Be Warned, Coronavirus Snitches: You Too May Be Snitched On
St. Louis tattlers discover their complaints about open businesses are public records.
Hundreds of St. Louis citizens who snitched to the government about businesses that defied closure orders are discovering that their messages are not confidential and their identities are subject to sunshine laws.
As part of the effort to slow the spread of the coronavirus, some city and state leaders have forced businesses they deem "nonessential" to shut down. St. Louis County encouraged people to report any such businesses that are still open via an online form.
The county received more than 900 complaints. And the complaints, apparently, were not anonymous. Indeed, they're public records subject to the state's sunshine laws. Now people who are angry at the extent and duration of government shutdown orders are using those laws to expose the people who filed the complaints.

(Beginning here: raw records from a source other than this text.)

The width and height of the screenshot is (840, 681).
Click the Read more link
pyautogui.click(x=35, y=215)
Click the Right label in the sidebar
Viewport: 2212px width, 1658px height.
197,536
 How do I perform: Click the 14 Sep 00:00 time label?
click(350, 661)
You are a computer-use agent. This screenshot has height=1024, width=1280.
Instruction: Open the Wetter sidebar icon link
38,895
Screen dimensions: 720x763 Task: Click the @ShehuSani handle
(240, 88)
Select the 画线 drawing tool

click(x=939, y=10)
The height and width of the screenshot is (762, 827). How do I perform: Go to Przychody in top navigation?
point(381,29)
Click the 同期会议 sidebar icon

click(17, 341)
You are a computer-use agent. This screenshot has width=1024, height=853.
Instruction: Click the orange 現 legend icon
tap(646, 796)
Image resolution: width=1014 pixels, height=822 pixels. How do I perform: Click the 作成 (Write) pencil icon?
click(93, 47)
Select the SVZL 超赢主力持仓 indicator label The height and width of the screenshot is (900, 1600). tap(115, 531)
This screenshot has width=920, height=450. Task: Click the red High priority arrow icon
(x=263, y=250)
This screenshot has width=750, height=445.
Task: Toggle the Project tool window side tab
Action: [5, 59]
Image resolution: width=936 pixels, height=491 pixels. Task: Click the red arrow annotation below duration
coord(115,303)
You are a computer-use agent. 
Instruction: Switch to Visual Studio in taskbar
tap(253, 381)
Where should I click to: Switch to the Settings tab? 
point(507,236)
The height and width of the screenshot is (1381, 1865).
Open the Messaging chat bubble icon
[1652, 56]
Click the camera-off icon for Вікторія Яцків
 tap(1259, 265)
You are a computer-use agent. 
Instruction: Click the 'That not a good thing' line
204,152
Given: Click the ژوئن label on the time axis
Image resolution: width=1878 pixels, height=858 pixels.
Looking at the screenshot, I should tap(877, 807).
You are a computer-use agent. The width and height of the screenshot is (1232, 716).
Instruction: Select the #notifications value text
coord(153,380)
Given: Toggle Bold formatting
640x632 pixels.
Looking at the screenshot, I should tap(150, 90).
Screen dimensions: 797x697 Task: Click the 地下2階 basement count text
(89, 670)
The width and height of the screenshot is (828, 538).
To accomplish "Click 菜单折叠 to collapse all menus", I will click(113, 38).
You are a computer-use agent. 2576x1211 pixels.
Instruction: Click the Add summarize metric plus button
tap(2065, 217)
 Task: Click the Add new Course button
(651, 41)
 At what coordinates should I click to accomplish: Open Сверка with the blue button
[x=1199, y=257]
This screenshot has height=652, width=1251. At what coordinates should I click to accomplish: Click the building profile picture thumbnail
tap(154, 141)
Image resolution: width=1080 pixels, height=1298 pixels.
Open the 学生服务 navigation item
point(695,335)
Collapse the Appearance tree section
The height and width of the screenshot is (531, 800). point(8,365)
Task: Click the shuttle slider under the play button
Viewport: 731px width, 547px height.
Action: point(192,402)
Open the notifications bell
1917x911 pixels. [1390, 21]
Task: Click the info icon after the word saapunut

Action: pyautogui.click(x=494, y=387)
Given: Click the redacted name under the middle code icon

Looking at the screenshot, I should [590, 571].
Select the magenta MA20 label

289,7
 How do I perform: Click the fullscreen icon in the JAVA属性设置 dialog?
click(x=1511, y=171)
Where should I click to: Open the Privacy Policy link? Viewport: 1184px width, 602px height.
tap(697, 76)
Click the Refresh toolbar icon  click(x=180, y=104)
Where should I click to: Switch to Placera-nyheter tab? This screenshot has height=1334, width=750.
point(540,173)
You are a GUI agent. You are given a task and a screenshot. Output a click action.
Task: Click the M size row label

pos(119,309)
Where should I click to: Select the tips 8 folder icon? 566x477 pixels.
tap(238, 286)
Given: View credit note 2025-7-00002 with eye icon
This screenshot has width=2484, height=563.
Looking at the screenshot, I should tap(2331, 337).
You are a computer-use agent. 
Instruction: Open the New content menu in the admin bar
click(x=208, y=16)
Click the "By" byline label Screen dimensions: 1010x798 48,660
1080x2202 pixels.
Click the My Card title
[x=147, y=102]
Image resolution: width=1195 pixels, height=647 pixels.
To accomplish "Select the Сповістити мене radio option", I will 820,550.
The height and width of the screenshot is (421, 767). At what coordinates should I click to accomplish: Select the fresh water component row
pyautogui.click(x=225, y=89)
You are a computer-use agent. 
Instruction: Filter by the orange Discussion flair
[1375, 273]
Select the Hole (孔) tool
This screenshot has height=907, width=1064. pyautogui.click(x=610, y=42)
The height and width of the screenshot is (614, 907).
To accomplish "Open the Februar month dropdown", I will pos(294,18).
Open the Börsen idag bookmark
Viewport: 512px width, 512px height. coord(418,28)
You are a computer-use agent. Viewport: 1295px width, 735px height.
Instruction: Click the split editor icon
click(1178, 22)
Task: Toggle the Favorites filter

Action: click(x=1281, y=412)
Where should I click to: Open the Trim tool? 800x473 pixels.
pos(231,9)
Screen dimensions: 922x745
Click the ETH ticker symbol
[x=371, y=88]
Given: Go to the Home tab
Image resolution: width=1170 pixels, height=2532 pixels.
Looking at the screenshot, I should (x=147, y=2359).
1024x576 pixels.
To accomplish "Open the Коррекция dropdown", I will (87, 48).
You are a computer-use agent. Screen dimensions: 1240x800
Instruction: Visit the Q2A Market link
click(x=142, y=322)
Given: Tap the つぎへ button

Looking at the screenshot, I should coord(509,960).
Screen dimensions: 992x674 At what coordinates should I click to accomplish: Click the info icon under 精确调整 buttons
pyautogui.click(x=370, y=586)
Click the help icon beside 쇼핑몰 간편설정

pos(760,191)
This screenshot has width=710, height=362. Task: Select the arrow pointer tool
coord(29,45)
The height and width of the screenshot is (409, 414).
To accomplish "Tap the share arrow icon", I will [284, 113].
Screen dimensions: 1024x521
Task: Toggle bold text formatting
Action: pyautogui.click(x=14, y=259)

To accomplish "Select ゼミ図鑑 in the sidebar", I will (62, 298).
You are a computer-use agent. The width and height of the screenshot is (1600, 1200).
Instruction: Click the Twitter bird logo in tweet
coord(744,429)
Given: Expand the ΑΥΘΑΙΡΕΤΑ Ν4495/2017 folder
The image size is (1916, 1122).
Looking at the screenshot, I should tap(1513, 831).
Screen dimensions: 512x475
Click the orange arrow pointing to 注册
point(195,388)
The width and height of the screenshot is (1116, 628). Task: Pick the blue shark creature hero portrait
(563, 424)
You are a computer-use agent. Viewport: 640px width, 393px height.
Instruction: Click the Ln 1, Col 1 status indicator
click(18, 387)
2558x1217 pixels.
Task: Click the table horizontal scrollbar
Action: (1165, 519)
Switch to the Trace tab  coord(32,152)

KSDK, a local NBC affiliate, reported in late April that a man named Jared Totsch received a copy of these tipsters' records and shared them on Facebook. When a KDSK reporter reached out to him to point to him that these tipsters are now worried about retaliation, Totsch responded that was partly the point.
"I'd call it poetic justice, instant Karma, a dose of their own medicine," he responded. "What goes around, comes around. They are now experiencing the same pain that they themselves helped to inflict on those they filed complaints against."
KDSK interviewed a tipster named Patricia (the station withheld her last name) who was worried about retaliation. "I saw a lot of businesses that were non-essential that were open and had lines outside, parking lots filled as if the order didn't matter to them," she explained to the station. "And that was kinda frustrating." She has personal reasons for being worried about the spread of the coronavirus—she has lupus, and two other people in her home have autoimmune issues, so they're in a higher health risk category than many others.
The whole fight feels like waves of resentment coming from opposite directions. There are huge economic costs to these businesses if they're forced to shut their doors. These shutdowns are going to lead to bankruptcies and destroyed livelihoods.
But yes, there are huge health risks to people like Patricia. Plans to try to restart the economy tend to involve keeping those who are in high-risk categories in quarantine while others carefully start returning to work.
The Reason Foundation (which publishes this site) recently released a working paper that tries to avoid these anger-inducing one-size-fits-all responses and focus instead on containing infection clusters. Patricia needs to keep herself safe, but that doesn't mean those businesses she saw needed to be closed in order to achieve that goal.
If more people realized that government's responses have trended more toward authoritarian blanket demands rather than actual risk assessments and properly targeted protection measures, we'd all be better off moving forward.